**** Data shown

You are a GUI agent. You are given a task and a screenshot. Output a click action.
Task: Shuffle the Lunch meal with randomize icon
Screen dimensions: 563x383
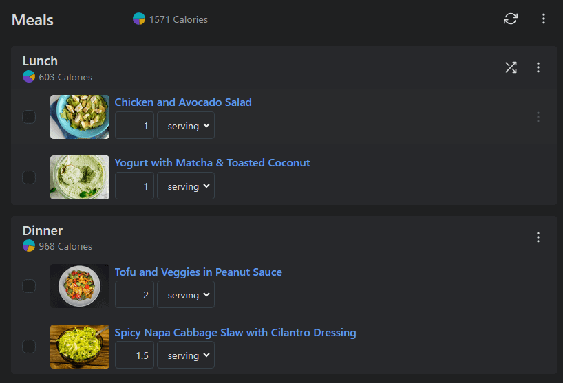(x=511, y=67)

********
**** Data shown

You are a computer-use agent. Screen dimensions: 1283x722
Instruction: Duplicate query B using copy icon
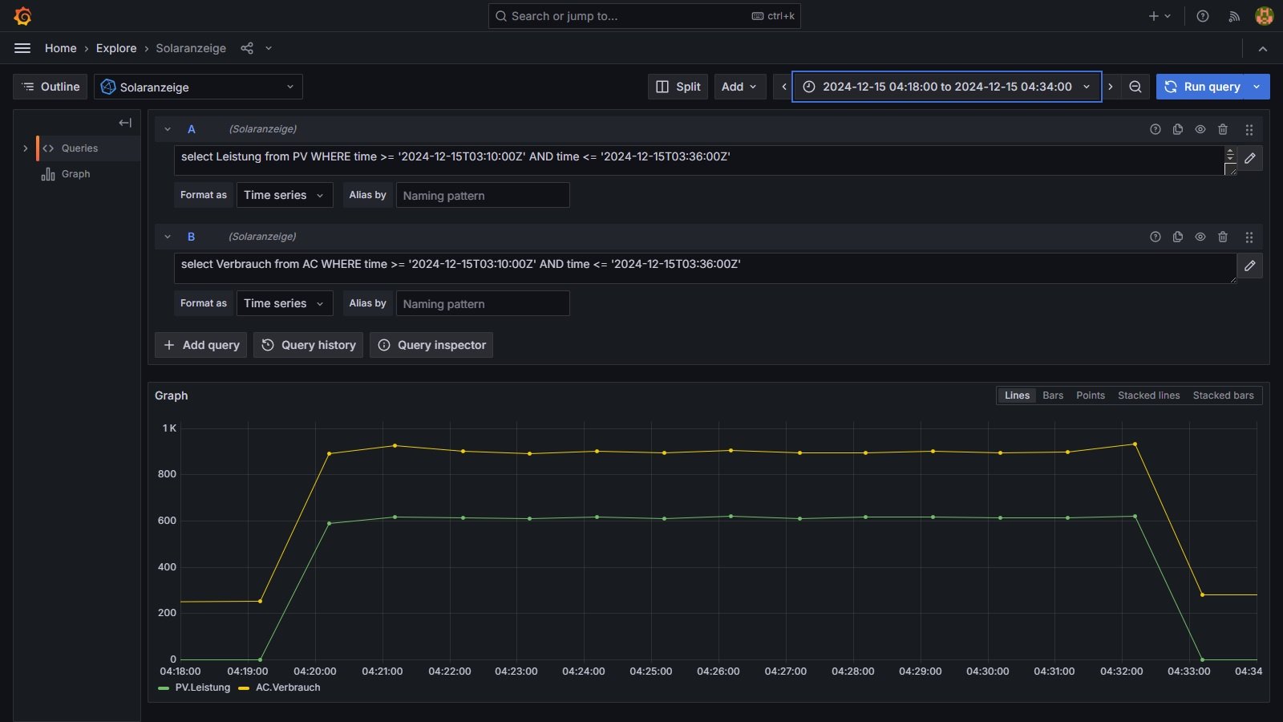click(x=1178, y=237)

********
**** Data shown

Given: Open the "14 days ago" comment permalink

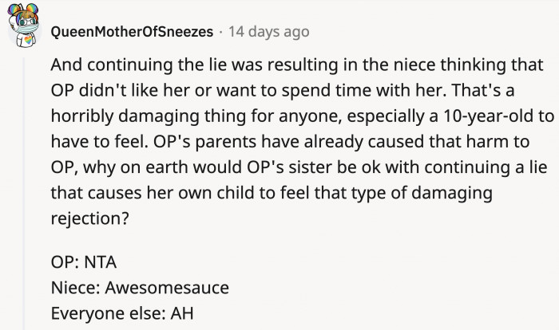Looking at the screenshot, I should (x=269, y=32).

********

• [Task to complete]: Copy out, from the listing above, every line that contains the string "agent".

• [Solution to the exercise]:
You are a GUI agent. You are given a task and a screenshot. Output a click action.
You are a computer-use agent. Screen dimensions: 1283x722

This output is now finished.